J’ai aussi remarqué que je suis beaucoup plus efficace dans mes tâches depuis que je suis mère. Comme je veux partir à une heure précise, je m’organise mieux au travail et je ne perds pas de temps avec des bêtises parce que je veux être à l’heure pour pouvoir dîner avec mon fils, le mettre au lit ou aller le chercher à l’école.
Parlons maintenant de votre facette de responsable de la clinique. Est-ce que vous prenez en compte les besoins des mères qui travaillent ?
Évidemment, en tant que femme d’affaires je dois couvrir les besoins de la clinique, mais je me mets (volontiers) dans leur peau et j’essaie de leur rendre la vie aussi facile que possible. Comme je sais qu’il est plus facile de travailler dans l’équipe du matin, j’essaie d’assigner cet horaire aux mères. Si leur enfant est malade, nous couvrons leur travail du mieux que nous pouvons jusqu’à leur retour. Je sais que si je respecte leur famille et leurs besoins, elles respecteront également les besoins de la clinique. C’est gagnant-gagnant.
Selon vous, quelle serait la clinique vétérinaire idéale pour une vétérinaire mère de jeunes enfants ?
L’idéal serait de disposer d’une pièce où les enfants pourraient être pris en charge par une personne dédiée, ou même d’organiser un système dans lequel les mères pourraient se relayer. Un espace où l’on pourrait tranquillement tirer son lait maternel et le conserver si l’on allaite.
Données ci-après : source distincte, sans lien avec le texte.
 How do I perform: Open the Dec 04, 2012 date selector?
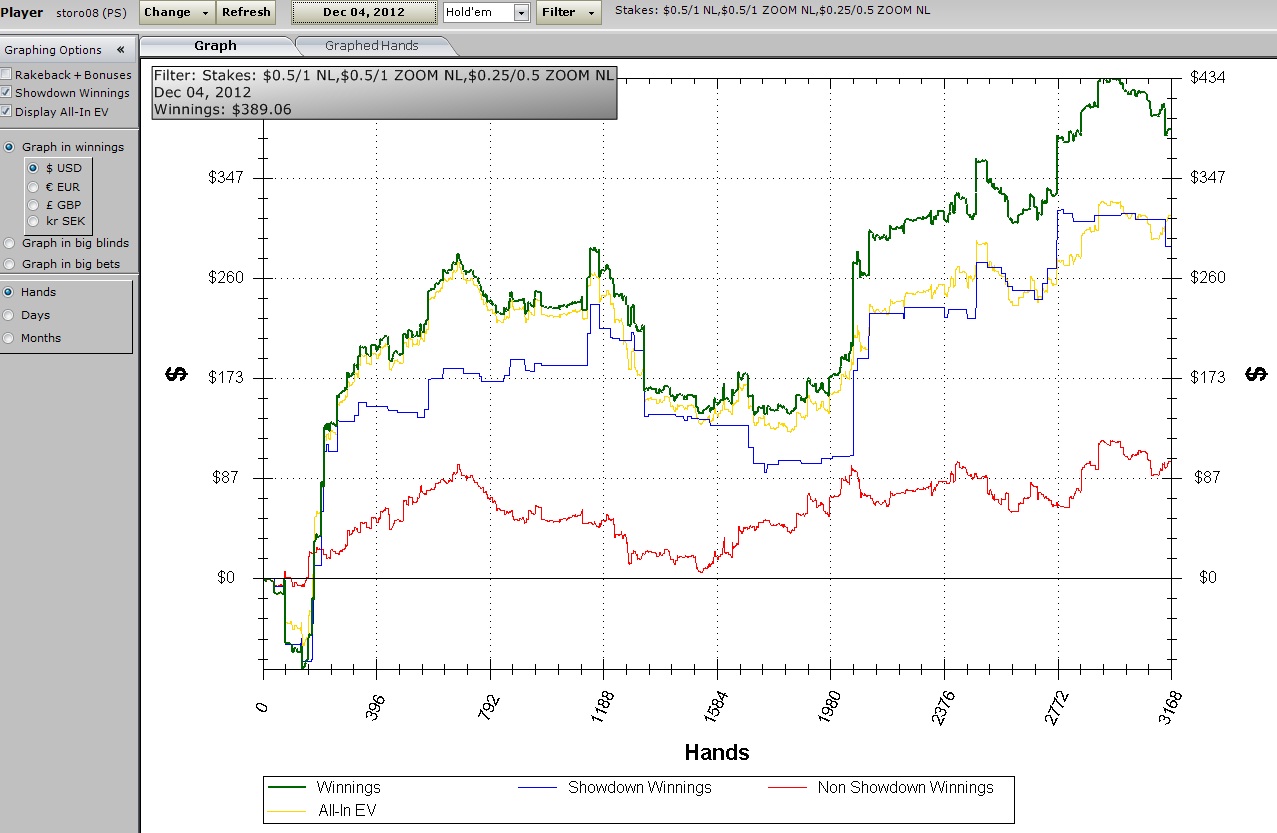364,12
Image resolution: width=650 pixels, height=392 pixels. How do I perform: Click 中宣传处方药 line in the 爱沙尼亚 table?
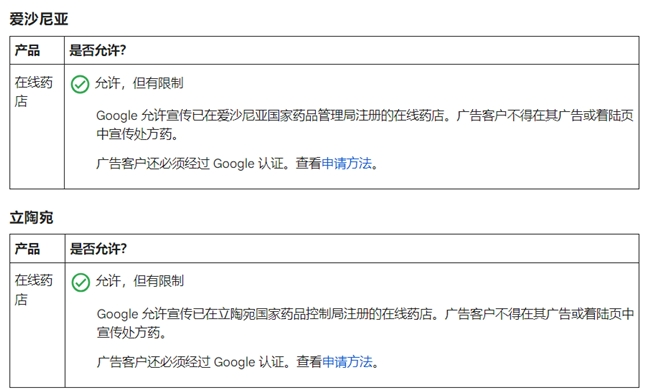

Le problème, c’est que dans les petits centres qui ont une faible proportion de personnel ayant ces besoins, cela n’est pas très viable.
Mais dans les grandes cliniques, où 80 % du personnel est féminin et où vous pouvez soudain vous retrouver avec 4 ou 5 mamans d’enfants de moins d’un an, ce serait génial. Reprendre le travail après un congé maternité en toute tranquillité en sachant que son enfant se trouve dans le même bâtiment que vous avec une personne qui s’en occupe – l’horaire de travail n’a finalement plus tellement d’importance.
Vous savez que vous pouvez allaiter quand vous le voulez (si vous le faites), vous pouvez voir votre enfant et vous sentir moins coupable de retourner au travail. Il est également plus facile de finir son travail un peu plus tard.